# Hemolysis correction factor in the reporting of serum neuron-specific enolase – Clinical utility in neuroprognostication after cardiac arrest

**Authors:** Christina Jungar, Erik Alinder, Charlotte Becker, Marion Moseby-Knappe, Anna Lybeck

PMC · DOI: 10.1016/j.resplu.2025.101208 · 2025-12-24

## TL;DR

This study evaluates a correction factor for hemolysis in measuring neuron-specific enolase to improve neuroprognostication after cardiac arrest.

## Contribution

A novel correction factor for hemolysis in NSE measurements is proposed and evaluated for clinical use.

## Key findings

- A correction factor of 0.33 µg/L per HI increased reported routine samples compared to other hemolysis handling methods.
- The correction factor did not affect biobank samples due to low hemolysis levels.
- Prognostic accuracy of NSE remained unaffected by the correction factor across methods.

## Abstract

Neuron-specific enolase (NSE) from 48 h after cardiac arrest is the only biomarker of brain injury with recommended cut-offs for use in neuroprognostication. Hemolysis elevates levels of NSE and may result in false outcome predictions.

A correction-factor for hemolysis in reporting of levels of NSE was established and evaluated in (1) incoming routine samples and (2) biobank samples from 48 h after cardiac arrest from the SweCrit biobank. Comparisons were made with three methods for handling hemolysis: Hemolysis Index (HI) 30 mg/dL or HI 50 mg/dL as the highest acceptable level of hemolysis, or a graded approach.
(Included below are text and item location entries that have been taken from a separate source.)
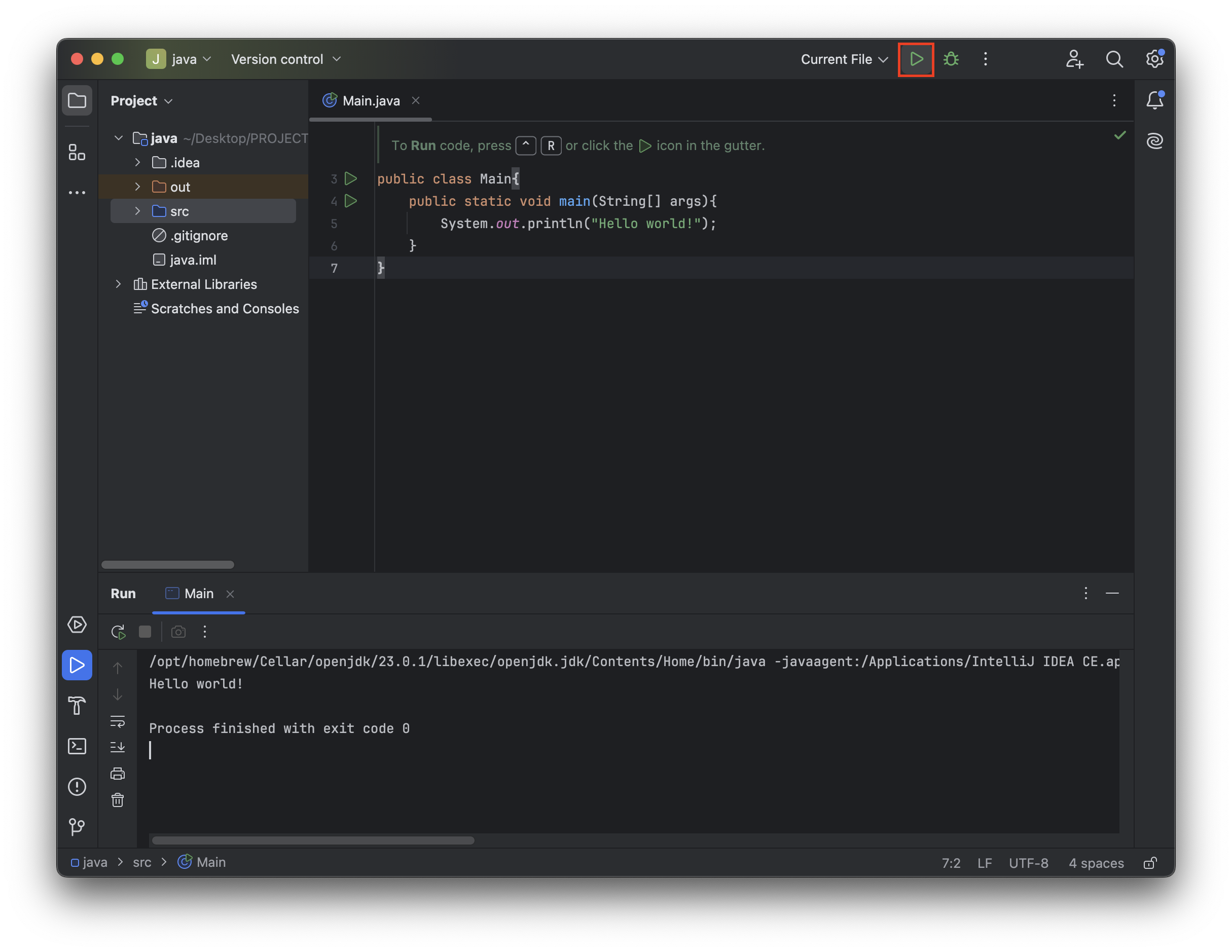
Task: Clear console output with trash icon
Action: point(117,800)
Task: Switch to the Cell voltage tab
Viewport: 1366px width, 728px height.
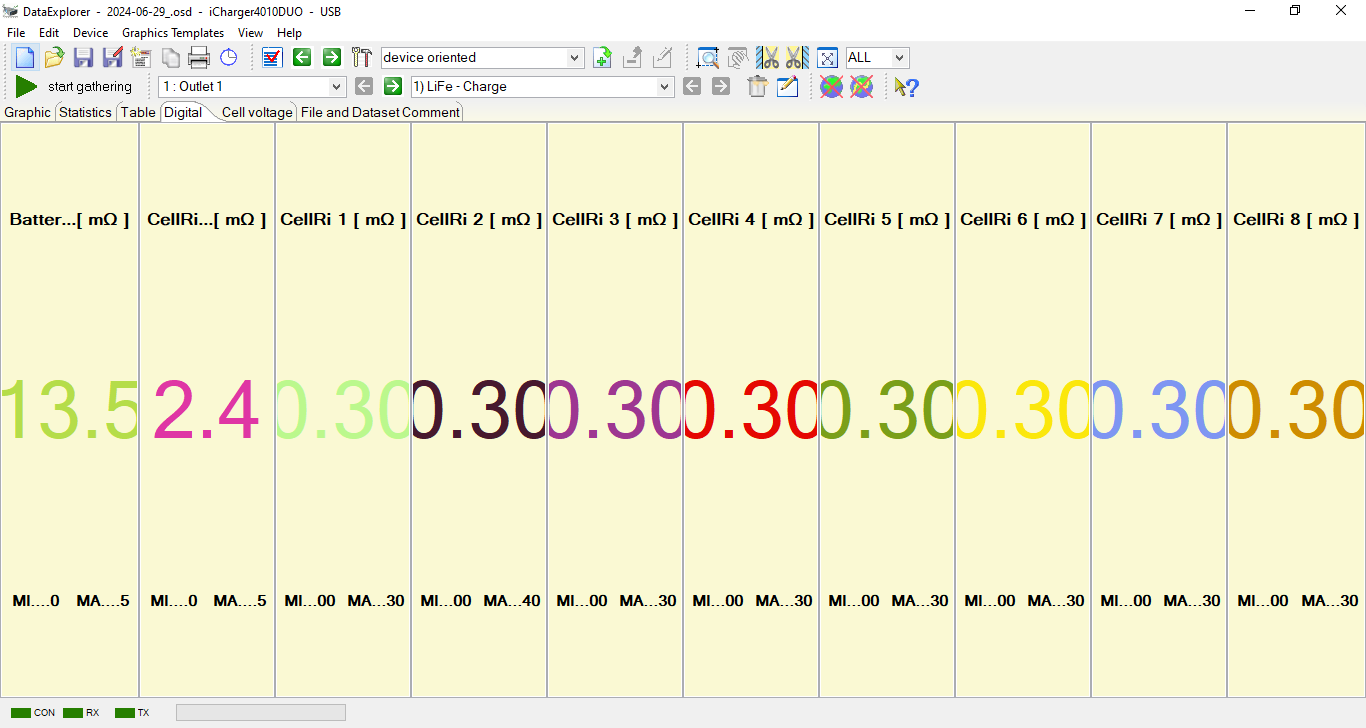Action: tap(257, 113)
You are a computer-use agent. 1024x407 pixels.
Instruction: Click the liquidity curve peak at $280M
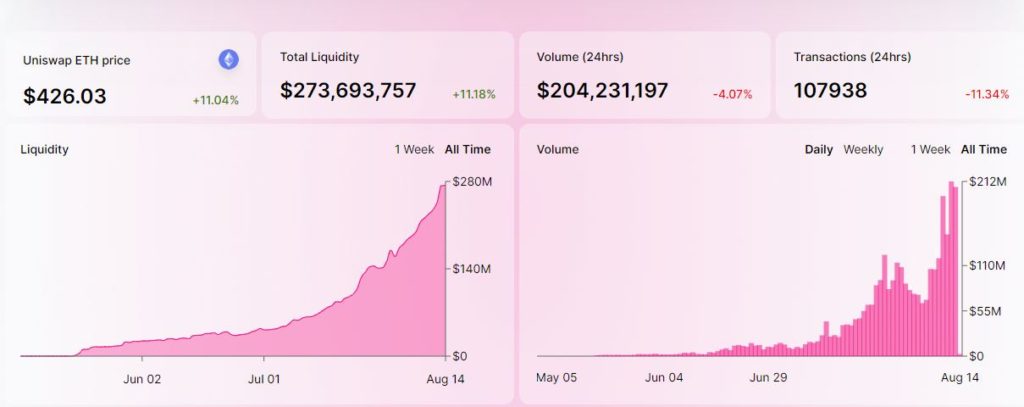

Five-hundred and fifty-six routine samples and 263 biobank samples were analyzed. A correction factor of 0.33 µg/L per HI significantly increased the number of reported routine samples, when compared to the three other methods for handling hemolysis (HI 30 mg/dL or HI 50 mg/dL as the highest acceptable level of hemolysis, or a graded approach). Use of the correction factor did not affect the number of reported biobank samples. The prognostic accuracy of NSE was unaffected by use of the correction factor compared to the other tested methods for handling hemolysis: area under the curve (AUC) 0.88 (95 % Cl 0.84–0.92) vs 0.87 (95 % Cl 0.83–0.92) at HI ≤ 30 mg/dL, 0.87 (95 % Cl 0.83–0.92) at HI ≤ 50 mg/dL and 0.87 (95 % CI 0.83–0.92) with the graded approach. Levels of hemolysis were low in the biobank samples.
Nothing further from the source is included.